History of Mathematics Essay Questions and Answers

These are some essay questions that I had to answer for my History of Mathematics class that I took during the summer of 2001. They're very short and to the point since the only requirement was to write at least a paragraph to answer the question. (And you may notice how brief they get towards the end. This is due to a bunch of them being written on the same night before I left for Prague for a week.) I debated on whether or not to even post them on my website. Finally decided to in view of all the weird things that people search for that lead them to my site. This'll add just that much more whackiness.

Essay 1) Discuss Euclidean constructions, the three classical problems, and their role in the history of Greek mathematics.
 

Euclidean constructions are the shapes and figures that can be produced solely by a compass and an unmarked straightedge.

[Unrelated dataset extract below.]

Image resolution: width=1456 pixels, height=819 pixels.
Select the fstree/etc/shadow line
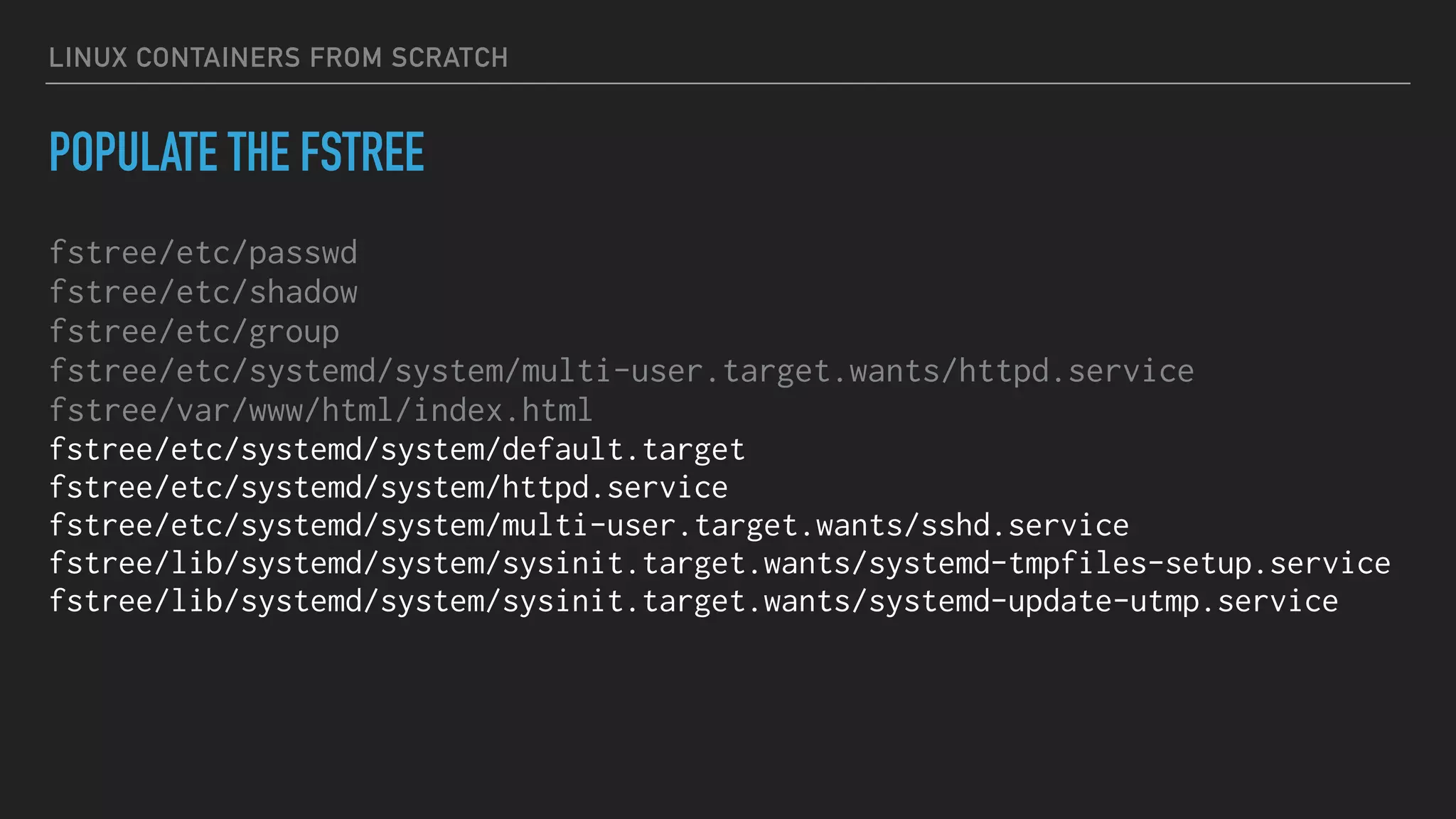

Although these tools were indeed simple, their range of abilities seemed unlimited. Not only could they produce a multitude of angles and lengths, but also elegant-looking regular polygons and a wide variety of 2-D shapes with desired area. These basic tools seemed to be able to do or produce anything. When, after countless attempts, they were unable to solve the three classical problems of trisecting an angle, doubling the cube, and squaring the circle, the Greeks were forced to reach out to new and more complicated instruments. It was the inadequacy in these three problems that helped make mathematicians realize that some aspects of mathematics could not be done with real world instruments and that sometimes it must rely on purely symbolic methods. Yet, some still held on to the belief that the traditional compass and straightedge could answer all their questions and were persistent in their efforts to find the means. However, after almost 2000 years of use, the limitations of the compass and unmarked straight-edge were discovered by one of the most abstract and symbolic areas of mathematics: field theory and abstract algebra. These subjects showed, once and for all, exactly what the time-honored tools could and could not do. And amongst the things they could never do were the three classical problems.


Essay 2) Discuss Euclid's Elements.
 

Greek mathematics is thought to have reached one of its highest points in the form of Euclid's Elements. For, even though, it is disputed as to how much of the work contained therein is actually original ideas and proofs by Euclid, he did manage to gather together a wide range of knowledge at his time on such topics as planar and solid geometry and number theory. His scheme of organization was a very concise and straightforward format that allowed the ideas to be seen as a logical progression. Further, it was the aesthetic beauty and surety of this logical progression that paved the road to future mathematicians demanding that everything be proved using well-defined objects and agreed-upon axioms.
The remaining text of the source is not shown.